0

I am trying to save variables into file to be recalled. This is often done with pickle so that's what I started with. I took a small sample of my data to see if it would save. this sample amounted to 20 mb. my total data was around 205 time larger(4001 mb). This Sample saved but when I tried to save the full data I ran into OSError: [Errno 22] Invalid argument

After further exploration, I found out that pickle has a bug that does not allow you to produce a file larger 4gb. This is a little less than the amount of storage my data takes up.

Stated here: Any idea with "OSError: [Errno 22] Invalid argument" in pickle.dump?

here it is stated that its a problem on OS X which I am usinhttps://bugs.python.org/issue24658

I found this bit of code but could not understand

import pickle
 
class MacOSFile(object):
 
    def __init__(self, f):
        self.f = f
 
    def __getattr__(self, item):
        return getattr(self.f, item)
 
    def read(self, n):
        # print("reading total_bytes=%s" % n, flush=True)
        if n >= (1 << 31):
            buffer = bytearray(n)
            idx = 0
            while idx < n:
                batch_size = min(n - idx, 1 << 31 - 1)
                # print("reading bytes [%s,%s)..." % (idx, idx + batch_size), end="", flush=True)
                buffer[idx:idx + batch_size] = self.f.read(batch_size)
                # print("done.", flush=True)
                idx += batch_size
            return buffer
        return self.f.read(n)
 
    def write(self, buffer):
        n = len(buffer)
        print("writing total_bytes=%s..." % n, flush=True)
        idx = 0
        while idx < n:
            batch_size = min(n - idx, 1 << 31 - 1)
            print("writing bytes [%s, %s)... " % (idx, idx + batch_size), end="", flush=True)
            self.f.write(buffer[idx:idx + batch_size])
            print("done.", flush=True)
            idx += batch_size

def pickle_dump(obj, file_path):
    with open(file_path, "wb") as f:
        return pickle.dump(obj, MacOSFile(f), protocol=pickle.HIGHEST_PROTOCOL)
 
 
def pickle_load(file_path):
    with open(file_path, "rb") as f:

        return pickle.load(MacOSFile(f))

In my code

with open("file.pickle", "wb") as f: 
    pickle.dump((boards, value), f)

I used a simple dump

I was wondering if someone would be able to explain what the code provided above does and how it works If it does? source(https://www.programmersought.com/article/3832726678/)

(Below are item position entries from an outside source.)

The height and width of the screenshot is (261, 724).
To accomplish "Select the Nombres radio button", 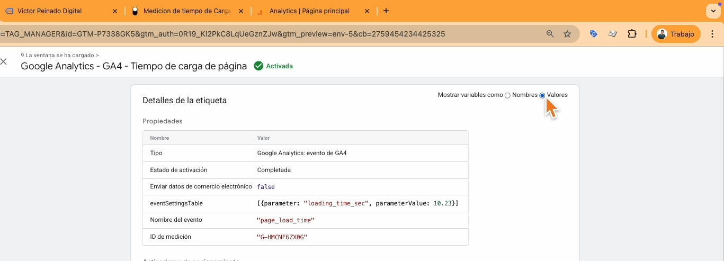I will click(x=507, y=95).
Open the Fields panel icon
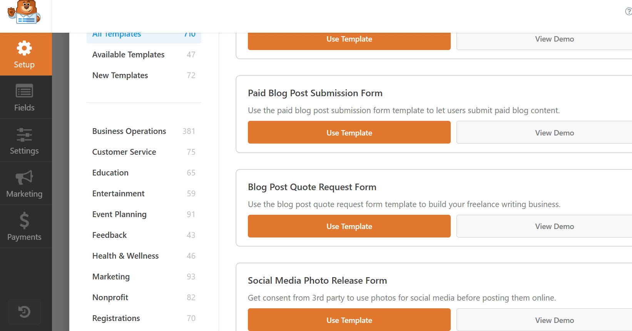This screenshot has width=632, height=331. 24,91
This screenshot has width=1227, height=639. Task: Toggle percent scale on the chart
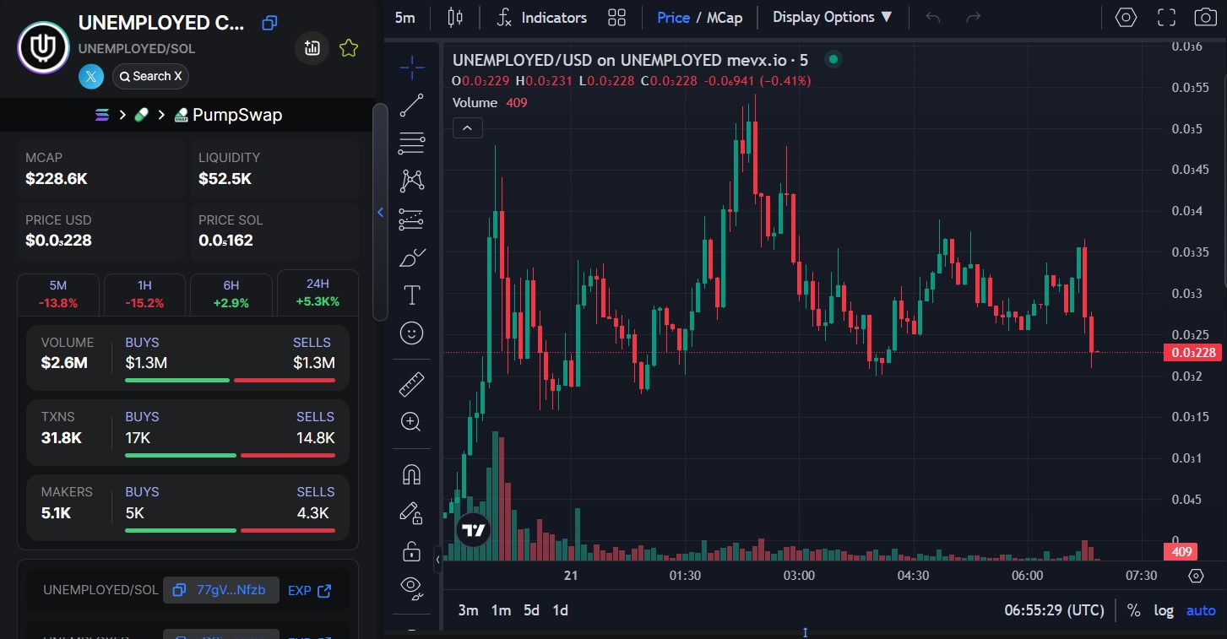[1133, 610]
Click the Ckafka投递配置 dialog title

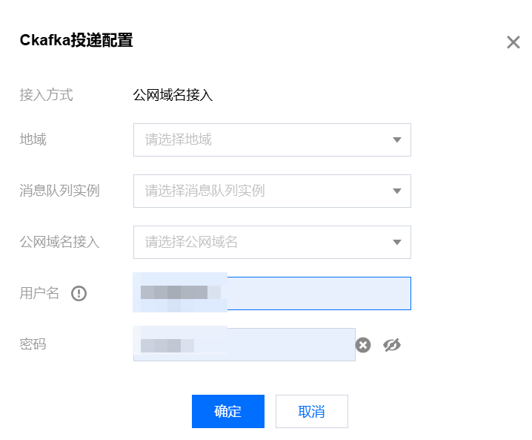pos(76,40)
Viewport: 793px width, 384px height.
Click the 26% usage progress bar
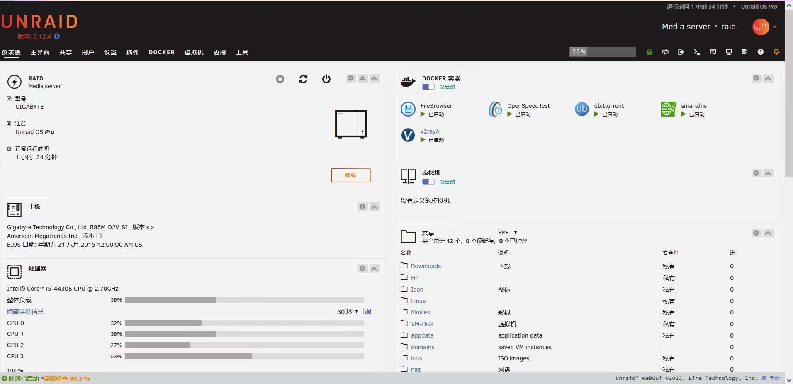602,52
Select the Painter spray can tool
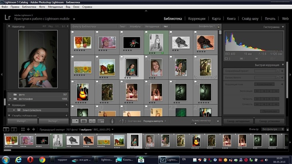Screen dimensions: 292x164 (112, 121)
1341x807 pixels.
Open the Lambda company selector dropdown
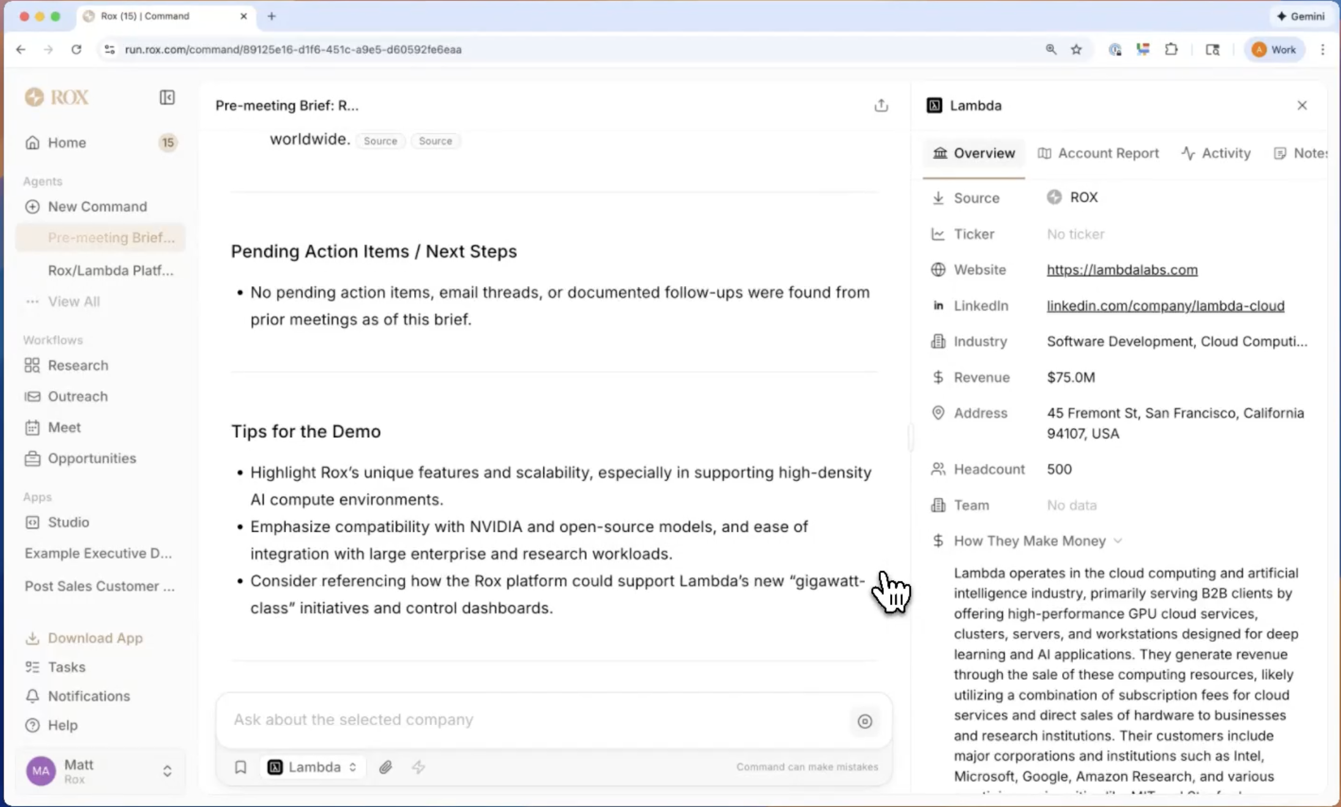coord(313,767)
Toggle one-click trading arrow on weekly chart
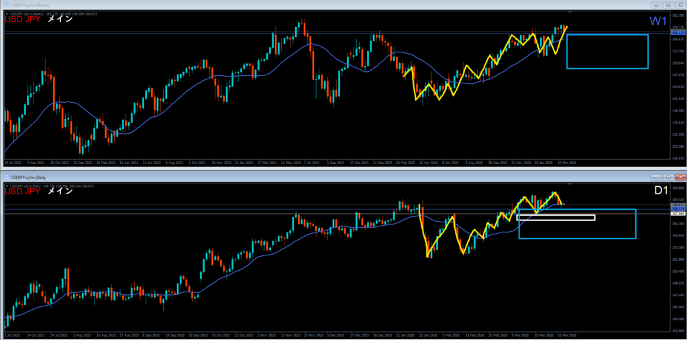687x340 pixels. [x=7, y=13]

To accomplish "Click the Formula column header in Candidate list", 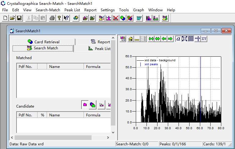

a simple way to recreate this would be create a massive list and save it.

pygo
  • 1
  • 5
  • The claim is that the underlying `write` on OSX fails when writes are over `INT_MAX` in [`limits.h`](https://opensource.apple.com/source/xnu/xnu-124.8/EXTERNAL_HEADERS/machine/limits.h.auto.html). This code writes in smaller chunks to avoid that error. It seems to be buggy because it doesn't check the actual write / read counts against requested. But fix those bugs and it may work. – tdelaney Oct 13 '20 at 19:33
  • @tdelaney thank you so much it works great. – pygo Oct 13 '20 at 19:38

1 Answers1

0

this code takes a minute but will save the data when ever you want to read or write you need to use the provided read and write functions:

import pickle
 
class MacOSFile(object):
 
    def __init__(self, f):
        self.f = f
 
    def __getattr__(self, item):
        return getattr(self.f, item)
 
    def read(self, n):
        # print("reading total_bytes=%s" % n, flush=True)
        if n >= (1 << 31):
            buffer = bytearray(n)
            idx = 0
            while idx < n:
                batch_size = min(n - idx, 1 << 31 - 1)
                # print("reading bytes [%s,%s)..." % (idx, idx + batch_size), end="", flush=True)
                buffer[idx:idx + batch_size] = self.f.read(batch_size)
                # print("done.", flush=True)
                idx += batch_size
            return buffer
        return self.f.read(n)
 
    def write(self, buffer):
        n = len(buffer)
        print("writing total_bytes=%s..." % n, flush=True)
        idx = 0
        while idx < n:
            batch_size = min(n - idx, 1 << 31 - 1)
            print("writing bytes [%s, %s)... " % (idx, idx + batch_size), end="", flush=True)
            self.f.write(buffer[idx:idx + batch_size])
            print("done.", flush=True)
            idx += batch_size

def pickle_dump(obj, file_path):
    with open(file_path, "wb") as f:
        return pickle.dump(obj, MacOSFile(f), protocol=pickle.HIGHEST_PROTOCOL)
 
 
def pickle_load(file_path):
    with open(file_path, "rb") as f:

        return pickle.load(MacOSFile(f))
pygo
  • 1
  • 5